Today we crossed the dateline, from 8/20 to 8/21 in the middle of the day.
We were up early in Waikiki. Connor got me a Starbucks as I hailed a cab. His hotel selection had been perfect. The restaurant, location, pool, a great corner room and to top it off a Starbucks next to the Bell desk! We arrived at the airport, checked in with Air Pacific, got into the MVP Gold line and breezed through security without even a cheese inspection. We had plenty of time, and as we got to the gate the crew for our fight was just opening up. We chatted with them for a bit and went for breakfast. Connor chose CPK and while he was ordering Sonia called to chat.
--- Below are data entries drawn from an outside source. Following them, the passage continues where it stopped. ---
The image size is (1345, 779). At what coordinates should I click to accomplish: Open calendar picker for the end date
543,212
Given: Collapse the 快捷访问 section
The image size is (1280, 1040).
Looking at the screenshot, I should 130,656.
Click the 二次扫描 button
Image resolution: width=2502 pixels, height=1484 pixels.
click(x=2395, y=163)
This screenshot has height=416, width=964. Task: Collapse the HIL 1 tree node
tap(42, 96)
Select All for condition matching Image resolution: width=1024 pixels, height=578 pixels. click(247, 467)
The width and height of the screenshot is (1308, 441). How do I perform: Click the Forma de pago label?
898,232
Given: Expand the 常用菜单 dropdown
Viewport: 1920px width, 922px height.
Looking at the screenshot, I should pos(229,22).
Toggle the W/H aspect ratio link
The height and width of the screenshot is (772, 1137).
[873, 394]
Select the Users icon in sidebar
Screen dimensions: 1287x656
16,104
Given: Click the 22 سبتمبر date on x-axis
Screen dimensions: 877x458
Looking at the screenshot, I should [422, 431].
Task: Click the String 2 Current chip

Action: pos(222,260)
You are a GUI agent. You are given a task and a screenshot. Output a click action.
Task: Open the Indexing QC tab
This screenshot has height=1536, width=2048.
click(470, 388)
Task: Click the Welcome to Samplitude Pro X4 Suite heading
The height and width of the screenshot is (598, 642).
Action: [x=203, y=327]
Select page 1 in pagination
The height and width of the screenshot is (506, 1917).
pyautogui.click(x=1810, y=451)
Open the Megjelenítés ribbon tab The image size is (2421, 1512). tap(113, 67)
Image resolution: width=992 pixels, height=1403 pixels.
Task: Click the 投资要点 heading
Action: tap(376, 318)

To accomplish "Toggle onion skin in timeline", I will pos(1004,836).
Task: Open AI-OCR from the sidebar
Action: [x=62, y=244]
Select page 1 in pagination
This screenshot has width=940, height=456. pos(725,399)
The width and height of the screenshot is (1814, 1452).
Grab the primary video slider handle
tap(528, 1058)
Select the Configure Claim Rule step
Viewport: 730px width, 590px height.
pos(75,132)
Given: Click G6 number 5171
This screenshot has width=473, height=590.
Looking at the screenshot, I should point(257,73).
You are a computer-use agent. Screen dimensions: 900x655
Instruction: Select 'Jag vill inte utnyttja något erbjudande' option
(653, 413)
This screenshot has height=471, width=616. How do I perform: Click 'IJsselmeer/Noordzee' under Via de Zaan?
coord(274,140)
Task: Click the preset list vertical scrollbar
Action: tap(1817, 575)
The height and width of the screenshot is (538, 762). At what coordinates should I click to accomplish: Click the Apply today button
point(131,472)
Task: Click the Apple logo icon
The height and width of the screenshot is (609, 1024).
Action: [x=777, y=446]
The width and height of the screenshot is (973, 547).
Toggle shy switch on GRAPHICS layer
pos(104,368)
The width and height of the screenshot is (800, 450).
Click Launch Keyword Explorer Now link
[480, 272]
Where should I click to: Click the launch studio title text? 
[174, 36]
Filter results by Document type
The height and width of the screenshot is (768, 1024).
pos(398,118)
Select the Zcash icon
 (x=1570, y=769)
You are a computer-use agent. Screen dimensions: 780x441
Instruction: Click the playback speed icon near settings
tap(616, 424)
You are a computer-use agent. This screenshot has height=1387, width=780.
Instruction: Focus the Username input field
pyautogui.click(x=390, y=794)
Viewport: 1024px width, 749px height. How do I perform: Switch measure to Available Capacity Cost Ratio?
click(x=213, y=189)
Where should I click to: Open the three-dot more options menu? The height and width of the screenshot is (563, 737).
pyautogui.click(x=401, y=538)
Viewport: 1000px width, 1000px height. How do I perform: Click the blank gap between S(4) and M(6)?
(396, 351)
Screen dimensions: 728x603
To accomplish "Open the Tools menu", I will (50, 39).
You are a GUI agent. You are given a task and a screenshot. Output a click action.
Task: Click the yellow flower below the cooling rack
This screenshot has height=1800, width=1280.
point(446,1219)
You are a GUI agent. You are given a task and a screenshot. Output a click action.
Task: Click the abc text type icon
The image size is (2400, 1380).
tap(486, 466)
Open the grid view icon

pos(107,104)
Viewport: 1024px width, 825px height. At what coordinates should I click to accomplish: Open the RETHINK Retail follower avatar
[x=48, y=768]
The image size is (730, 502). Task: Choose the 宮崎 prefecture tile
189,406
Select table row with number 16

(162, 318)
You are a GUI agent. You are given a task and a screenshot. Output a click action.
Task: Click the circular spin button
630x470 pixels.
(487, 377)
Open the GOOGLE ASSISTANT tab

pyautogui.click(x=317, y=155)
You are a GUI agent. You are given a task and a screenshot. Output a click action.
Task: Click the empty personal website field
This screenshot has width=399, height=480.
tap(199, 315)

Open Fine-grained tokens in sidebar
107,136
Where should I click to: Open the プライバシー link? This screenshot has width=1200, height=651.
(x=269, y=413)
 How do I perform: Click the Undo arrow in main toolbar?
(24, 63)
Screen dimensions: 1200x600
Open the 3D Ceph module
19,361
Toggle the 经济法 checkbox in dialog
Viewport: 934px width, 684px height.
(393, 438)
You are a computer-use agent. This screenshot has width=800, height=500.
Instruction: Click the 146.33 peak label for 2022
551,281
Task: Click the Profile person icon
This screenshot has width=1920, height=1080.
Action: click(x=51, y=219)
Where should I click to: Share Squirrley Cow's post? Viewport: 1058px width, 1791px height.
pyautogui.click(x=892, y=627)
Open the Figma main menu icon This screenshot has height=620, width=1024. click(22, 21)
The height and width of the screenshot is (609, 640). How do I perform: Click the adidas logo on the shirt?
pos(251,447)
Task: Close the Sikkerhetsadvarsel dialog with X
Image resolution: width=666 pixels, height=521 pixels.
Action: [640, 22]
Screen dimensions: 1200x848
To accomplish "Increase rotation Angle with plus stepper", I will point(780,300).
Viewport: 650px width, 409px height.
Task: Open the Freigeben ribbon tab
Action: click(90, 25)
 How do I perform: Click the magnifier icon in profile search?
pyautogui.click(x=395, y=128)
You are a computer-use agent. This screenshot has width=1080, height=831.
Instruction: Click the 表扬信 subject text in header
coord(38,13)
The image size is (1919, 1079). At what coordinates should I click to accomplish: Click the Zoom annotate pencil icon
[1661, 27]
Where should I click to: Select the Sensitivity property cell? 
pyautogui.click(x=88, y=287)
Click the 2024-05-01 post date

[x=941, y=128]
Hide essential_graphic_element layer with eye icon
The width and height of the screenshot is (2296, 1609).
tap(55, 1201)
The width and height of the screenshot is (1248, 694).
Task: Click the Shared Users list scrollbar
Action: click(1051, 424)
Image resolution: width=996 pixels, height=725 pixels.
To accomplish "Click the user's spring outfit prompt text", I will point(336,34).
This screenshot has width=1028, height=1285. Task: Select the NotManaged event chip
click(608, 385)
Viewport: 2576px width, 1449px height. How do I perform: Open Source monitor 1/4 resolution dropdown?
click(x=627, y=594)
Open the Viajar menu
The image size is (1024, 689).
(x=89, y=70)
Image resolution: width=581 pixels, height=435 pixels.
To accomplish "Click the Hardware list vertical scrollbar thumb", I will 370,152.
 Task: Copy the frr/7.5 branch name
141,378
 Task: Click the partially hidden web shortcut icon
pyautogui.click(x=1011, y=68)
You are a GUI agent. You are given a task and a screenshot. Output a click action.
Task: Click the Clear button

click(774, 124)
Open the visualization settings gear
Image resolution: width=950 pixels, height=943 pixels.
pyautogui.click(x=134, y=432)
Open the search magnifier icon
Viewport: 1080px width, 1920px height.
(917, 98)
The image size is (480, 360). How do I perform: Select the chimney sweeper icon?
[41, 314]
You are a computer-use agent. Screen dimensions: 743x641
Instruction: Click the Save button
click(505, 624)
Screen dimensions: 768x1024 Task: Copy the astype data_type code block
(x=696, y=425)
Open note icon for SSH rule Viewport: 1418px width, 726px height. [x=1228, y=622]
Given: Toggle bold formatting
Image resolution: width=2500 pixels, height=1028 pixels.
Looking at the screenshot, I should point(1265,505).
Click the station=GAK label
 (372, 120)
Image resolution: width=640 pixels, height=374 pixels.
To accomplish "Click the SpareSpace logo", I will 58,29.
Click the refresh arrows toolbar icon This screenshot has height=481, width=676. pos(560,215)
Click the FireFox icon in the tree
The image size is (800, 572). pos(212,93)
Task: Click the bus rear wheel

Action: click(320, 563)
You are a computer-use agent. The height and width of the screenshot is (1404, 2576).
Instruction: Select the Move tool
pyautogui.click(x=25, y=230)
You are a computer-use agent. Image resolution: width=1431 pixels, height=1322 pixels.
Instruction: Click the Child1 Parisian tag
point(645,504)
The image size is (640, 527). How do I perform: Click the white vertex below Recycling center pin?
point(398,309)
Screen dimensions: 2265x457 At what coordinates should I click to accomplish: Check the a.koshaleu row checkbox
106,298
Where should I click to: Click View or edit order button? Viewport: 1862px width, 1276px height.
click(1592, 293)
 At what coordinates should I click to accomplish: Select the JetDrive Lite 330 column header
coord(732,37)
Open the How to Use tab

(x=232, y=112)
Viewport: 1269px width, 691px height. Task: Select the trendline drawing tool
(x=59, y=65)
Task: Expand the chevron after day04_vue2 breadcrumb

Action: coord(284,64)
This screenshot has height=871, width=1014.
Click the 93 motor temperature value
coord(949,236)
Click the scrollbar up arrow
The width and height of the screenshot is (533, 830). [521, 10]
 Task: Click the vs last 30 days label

We polished off the pizza and made for the Airport Starbucks for #2. The airport doesn’t allow gum sales, so Connor had to go without.
We boarded and got ready for a long flight. We thought it would be 8 hours in the air, but it turned out there was a stopover in Apia, Samoa that didn’t appear on our tickets. Somehow that managed to make it feel like two shorter flights. We got a glimpse of Samoa and the little airport from the plane. We got second breakfast on the first flight and lunch on the second. We made Nada, Fiji on time and in both Fiji and Samoa were able to get roaming cellular. We weren’t entering the country and were remaining on the international terminal, but had to go through a baggage scan as we entered the airport. We didn’t have to fill out a declaration, but nonetheless were concerned about the cheese warning on the forms we saw for those entering the country. During the scan they opened one bag and discovered that the strange cylinders were cheese, and they let us pass. We sent one of our many text updates to Fidelis, letting the crew know that OPC had moved on to the next phase.
We got a couple of drinks in the airport, and Connor made sure we were at the right gate. As we boarded for Tonga for our third flight of the day, we noticed that it was the same jet on which we flew the first two. Connor had completed his math work and did a lot of reading on the previous flights, and even watched Clash of the Titans. The last flight was short, just 1.5 hours. We got yet another, smaller meal and then pulled up in Tonga at about sunset. We snapped a couple photos and then got into line at customs. Still having the cheese as we passed the amnesty drop we a little edgy. The line was taking quite a while, and a Tongan security guy pulled us out of the line and let us go in the empty line for old folks and disabled. I told Connor he was “special” and he told me I was old. We got through quickly, still wondering about the cheese that we had declared as food. There were no questions asked, except for how were we leaving. I told them about the boat and we were directed to a small room behind the woman who stamped our passports.
I stuck my head into the room and saw Vince, sitting and talking with a very stern-looking Tongan man in a palm frond skirt. As We said our big hellos the man immediately and asked us to leave the office. Oops. So we made good friends with the big Tongan with the sunglasses who was watching everyone in the line. He was really nice, told us how to make an octopus lure with a palm tree root. Vince got out of the room eventually and hustled us toward the exit. We then had to pass our bags through a big luggage scanner. The computers didn’t have to come out this time. Connor saw the screen and said the tubes didn’t show. After learning from Vince that the office guy told him that we could not enter the country and would have to go back, I was a little concerned about what he had to do to get us in, and what would happen when they found the cheese. Because it was Kraft tube cheese we weren’t really sure if it was technically cheese (or food), and that was our plan. They let us pass and we hustled to the “taxi” that Vince and had waiting.
We met Ben, the Tongan cabbie, tour guide, etc., and Diego, the 18 year old Fidelis first mate from the Galapagos islands in Ecuador. It was now getting dark, and I’m guessing that driving through Tonga was a bit surreal for Connor. People had random fires burning in their palm-laden yards, to get rid of their trash. We saw a single very large fox bat. It looked like a small pterodactyl. The main road looked anything but “main.” We had to pull over to the side at one point as a small motorcade passed. The vehicles were nothing fancy, but Ben told us that it was the prince. We passed a lot of roadside stores that looked more like drive up fruit stands with bars on the openings. There were lots of folks just hanging around. Ben said that they are mostly run by the Chinese, and that the bars went up after the riots in 2006. Apparently there is some resentment of the Chinese because they send their money home to China. I’m not sure what else they should do with it, since property ownership is totally hereditary and sale to even Tongans is severely punished. Land must be given in a hereditary pecking order and by default passes only to the oldest son.
It was dark by the time arrived at Fidelis. We carefully boarded Dob (the dingy, Daughter of Bubbles) with our luggage. Ben helped us out with his headlights. Later we heard him yelling from the dock that his battery was dead. I went out in Dob and lent him my cell phone. We later learned his ride didn’t show and he pushed the van to the main road, and then got some help. After a few stories and some good eats Connor went lights out in the aft stateroom. After some more stories Daddy joined him for some well-earned sleep. After that night we’d be sleeping in crew quarters (main cabin couches).